Given entries -
==================================================
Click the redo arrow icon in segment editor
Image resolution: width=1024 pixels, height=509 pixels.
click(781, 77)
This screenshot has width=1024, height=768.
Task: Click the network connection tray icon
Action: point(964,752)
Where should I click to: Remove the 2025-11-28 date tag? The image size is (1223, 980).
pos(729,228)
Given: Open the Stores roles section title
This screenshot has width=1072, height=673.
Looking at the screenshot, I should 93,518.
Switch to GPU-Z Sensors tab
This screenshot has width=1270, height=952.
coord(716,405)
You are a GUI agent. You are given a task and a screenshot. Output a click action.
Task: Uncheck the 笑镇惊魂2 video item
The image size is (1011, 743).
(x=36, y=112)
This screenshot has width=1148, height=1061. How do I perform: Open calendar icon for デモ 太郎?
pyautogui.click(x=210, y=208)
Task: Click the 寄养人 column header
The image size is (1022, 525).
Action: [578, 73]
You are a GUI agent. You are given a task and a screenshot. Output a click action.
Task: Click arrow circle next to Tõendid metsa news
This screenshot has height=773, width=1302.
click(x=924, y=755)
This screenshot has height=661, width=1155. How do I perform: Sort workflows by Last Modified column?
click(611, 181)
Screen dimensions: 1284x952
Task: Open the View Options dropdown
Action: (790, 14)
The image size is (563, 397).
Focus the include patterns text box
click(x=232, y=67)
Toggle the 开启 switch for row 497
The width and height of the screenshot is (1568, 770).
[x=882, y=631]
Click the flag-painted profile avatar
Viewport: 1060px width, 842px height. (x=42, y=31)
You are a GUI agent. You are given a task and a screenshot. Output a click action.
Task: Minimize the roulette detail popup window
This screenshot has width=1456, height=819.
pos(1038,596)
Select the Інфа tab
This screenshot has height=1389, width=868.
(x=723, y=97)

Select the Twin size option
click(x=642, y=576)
==================================================
Task details -
Copy the entries above word for word, starting with the line that contains "Given: Open the Stores roles section title" and going on through the line that contains "[x=882, y=631]".

Task solution -
Given: Open the Stores roles section title
This screenshot has width=1072, height=673.
Looking at the screenshot, I should 93,518.
Switch to GPU-Z Sensors tab
This screenshot has width=1270, height=952.
coord(716,405)
You are a GUI agent. You are given a task and a screenshot. Output a click action.
Task: Uncheck the 笑镇惊魂2 video item
The image size is (1011, 743).
(x=36, y=112)
This screenshot has width=1148, height=1061. How do I perform: Open calendar icon for デモ 太郎?
pyautogui.click(x=210, y=208)
Task: Click the 寄养人 column header
The image size is (1022, 525).
Action: [578, 73]
You are a GUI agent. You are given a task and a screenshot. Output a click action.
Task: Click arrow circle next to Tõendid metsa news
This screenshot has height=773, width=1302.
click(x=924, y=755)
This screenshot has height=661, width=1155. How do I perform: Sort workflows by Last Modified column?
click(611, 181)
Screen dimensions: 1284x952
Task: Open the View Options dropdown
Action: (790, 14)
The image size is (563, 397).
Focus the include patterns text box
click(x=232, y=67)
Toggle the 开启 switch for row 497
The width and height of the screenshot is (1568, 770).
[x=882, y=631]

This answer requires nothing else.